Former chief executive Bernard J. Ebbers and other WorldCom Inc. insiders received thousands of shares of valuable initial public offering stock through brokerage company Salomon Smith Barney, according to the House Financial Services Committee.
Such shares were often a lucrative deal during the bull market, when many IPO shares rose strongly in their first day of trading. Salomon, the brokerage arm of New York-based Citigroup Inc., made millions in investment banking fees from WorldCom.
Ebbers bought 120,000 shares in 12 companies, ranging from high-speed Internet provider Rhythms Netconnections Inc. to United Parcel Service, the House committee said Tuesday.
Former WorldCom chief financial officer Scott Sullivan and his wife, Carla, were allocated 32,300 shares. Sullivan has been indicted on charges of fraud and conspiracy for his role in masking losses at WorldCom and deceiving investors.
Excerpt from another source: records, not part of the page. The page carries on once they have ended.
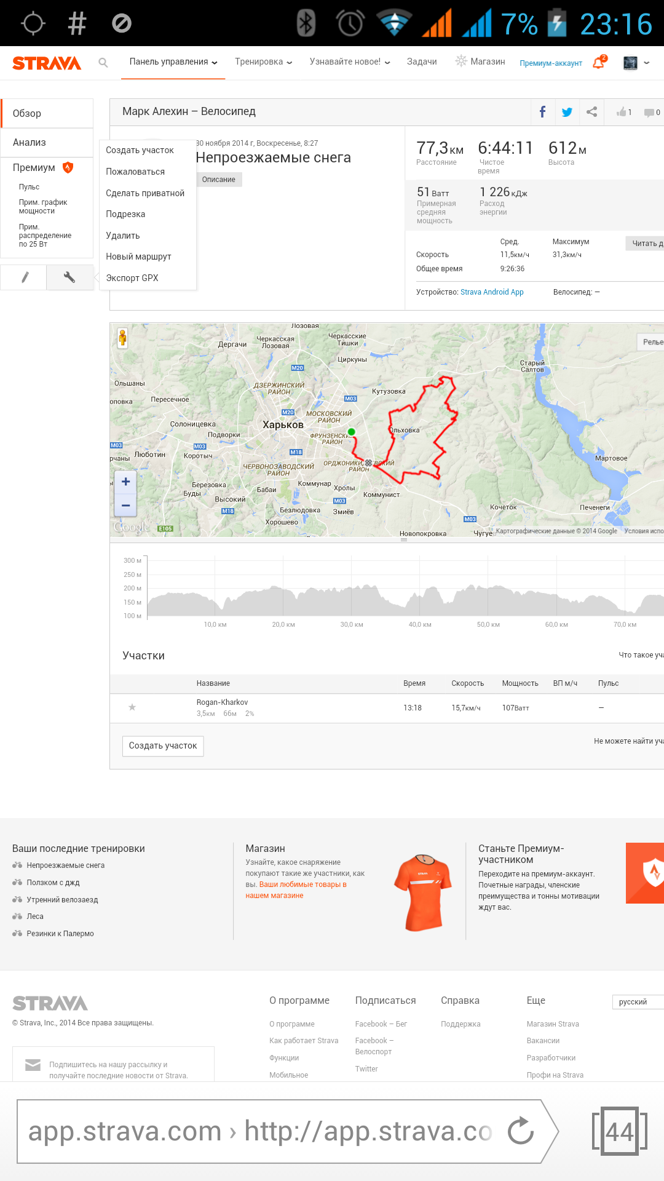Expand the Тренировка dropdown menu
The image size is (664, 1181).
tap(263, 62)
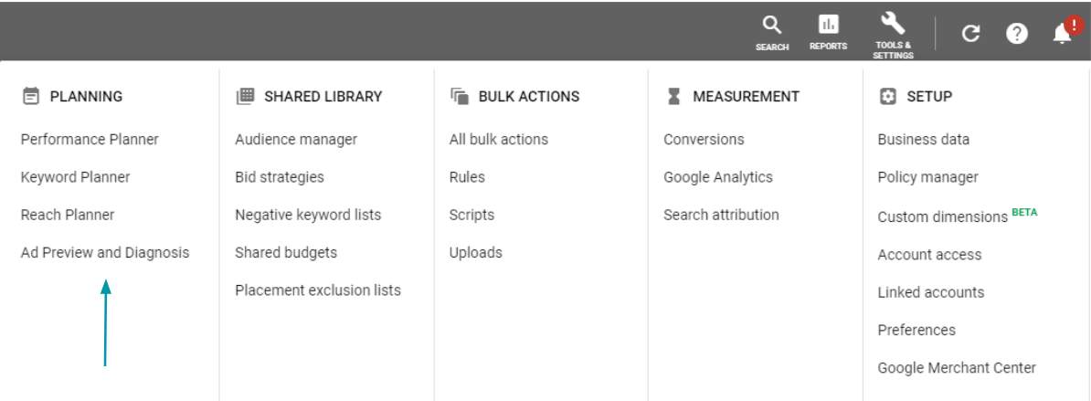Viewport: 1091px width, 401px height.
Task: Open the Help question mark icon
Action: (1017, 34)
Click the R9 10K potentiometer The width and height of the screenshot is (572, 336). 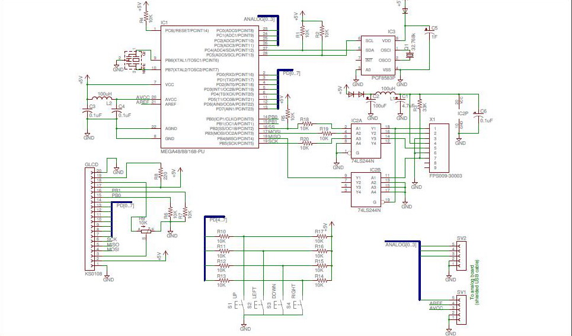click(x=143, y=230)
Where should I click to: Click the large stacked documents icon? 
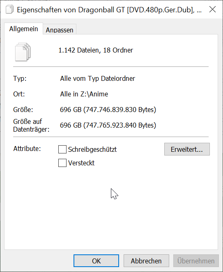point(23,52)
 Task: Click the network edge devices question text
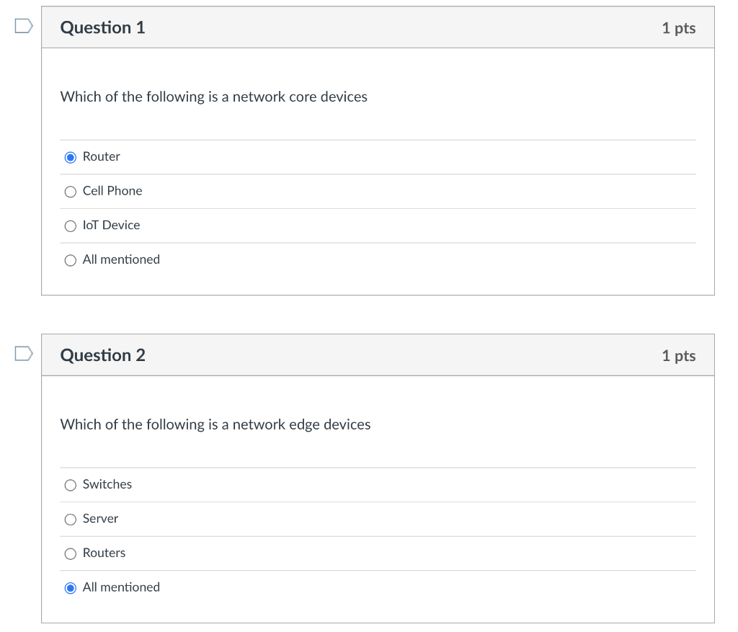coord(215,424)
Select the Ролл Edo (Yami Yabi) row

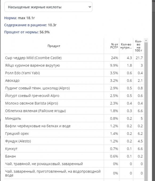[74, 73]
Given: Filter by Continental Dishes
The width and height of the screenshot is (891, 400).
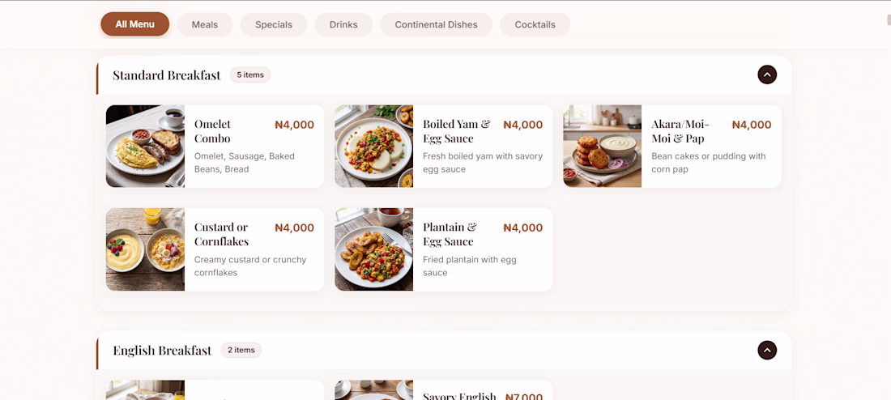Looking at the screenshot, I should point(436,24).
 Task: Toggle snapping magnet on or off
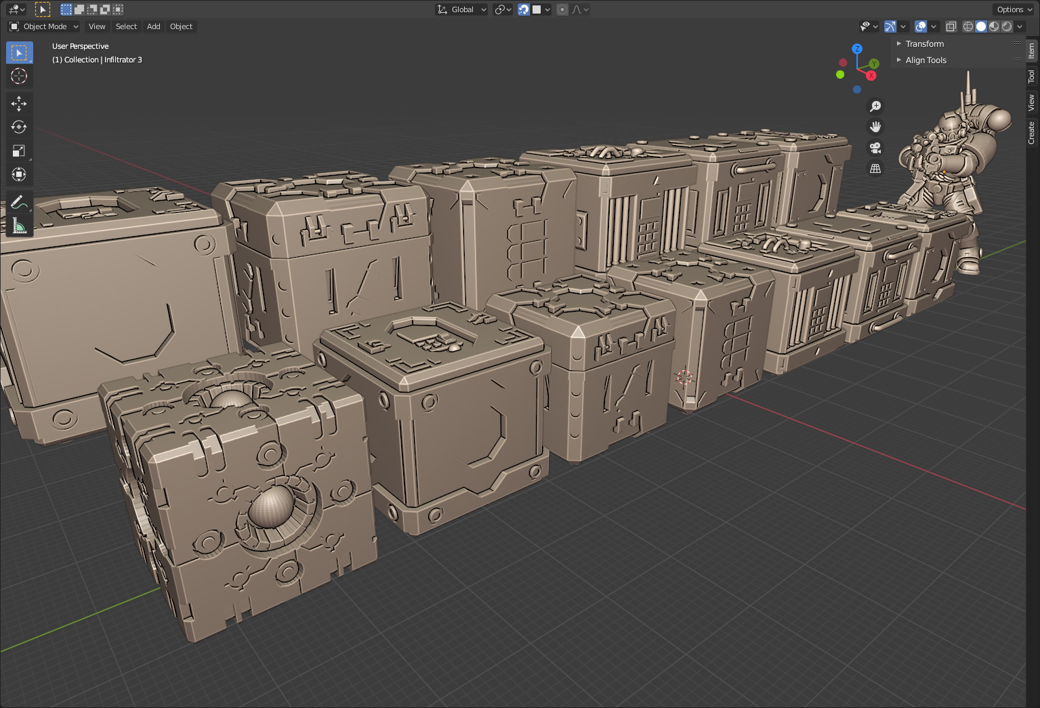pyautogui.click(x=524, y=9)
Salomon’s star telecommunications analyst, Jack Grubman, testified on July 8 before the House committee in hearings on the WorldCom accounting scandal. Grubman told the panel he didn’t know whether WorldCom executives were given special access to IPOs.
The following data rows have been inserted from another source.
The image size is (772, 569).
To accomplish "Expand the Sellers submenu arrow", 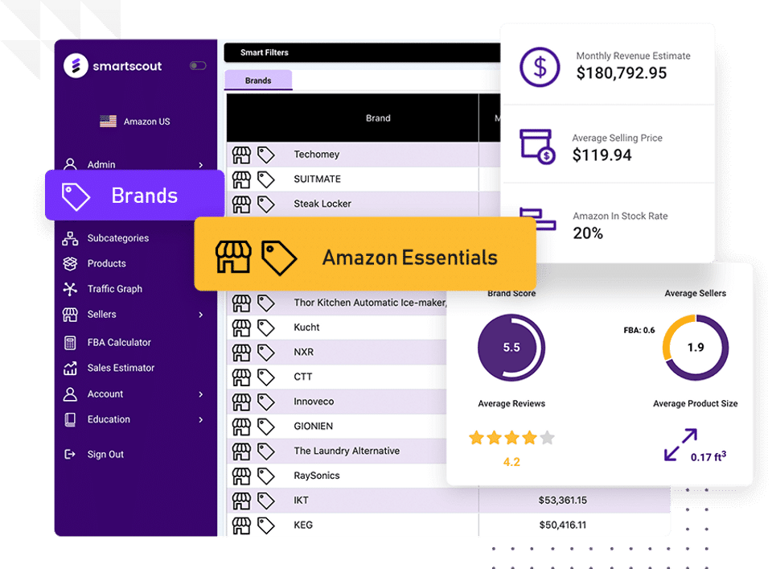I will point(201,315).
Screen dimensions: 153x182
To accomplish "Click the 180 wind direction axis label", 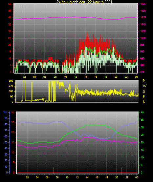I will 11,91.
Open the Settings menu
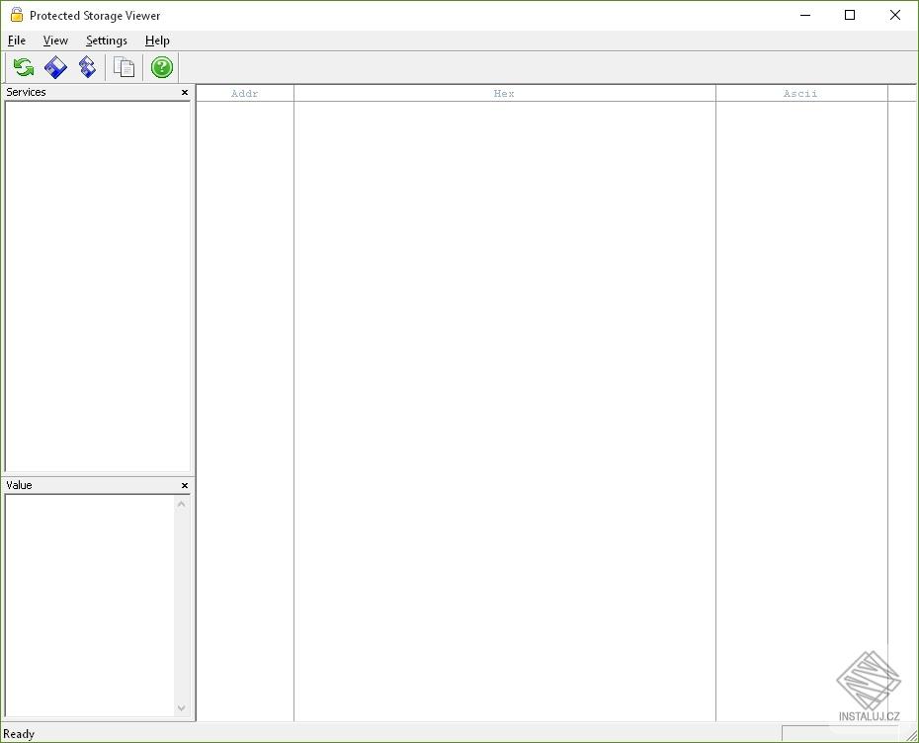 click(x=105, y=41)
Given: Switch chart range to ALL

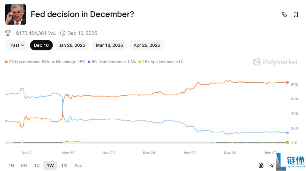Looking at the screenshot, I should coord(78,165).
“But I can’t categorically say it didn’t happen,” he said at the time. The committee subpoenaed documents from Salomon to determine what kind of treatment the firm gave one of its biggest clients, WorldCom, a firm that also benefited from Grubman’s bullish pronouncements.
Grubman resigned on Aug. 15, after a torrent of criticism regarding his dual role as a stock picker and an adviser on mergers and other deals that generated millions of dollars in investment banking fees for Salomon.
Also receiving shares were WorldCom director Stiles A. Kellett, Jr., and board chairman Bert Roberts.
WorldCom spokesman Brad Burns said that Roberts disclosed his IPO shares to the committee several weeks ago, and “indicated he lost $58,000 in the transaction.” Roberts was allocated 3,000 shares in AT&T Wireless Group.
Kellett was allocated roughly 31,500 shares. Kellett, who is chairman of Kellett Investment Corp. of Atlanta, could not be reached for immediate comment.
In a letter to the committee released by Citigroup on Monday, Citigroup’s deputy general counsel Jane Sherburne said that while the allocations were made “in accordance with applicable regulatory standards and industry practice, we also understand that regulatory standards are evolving.”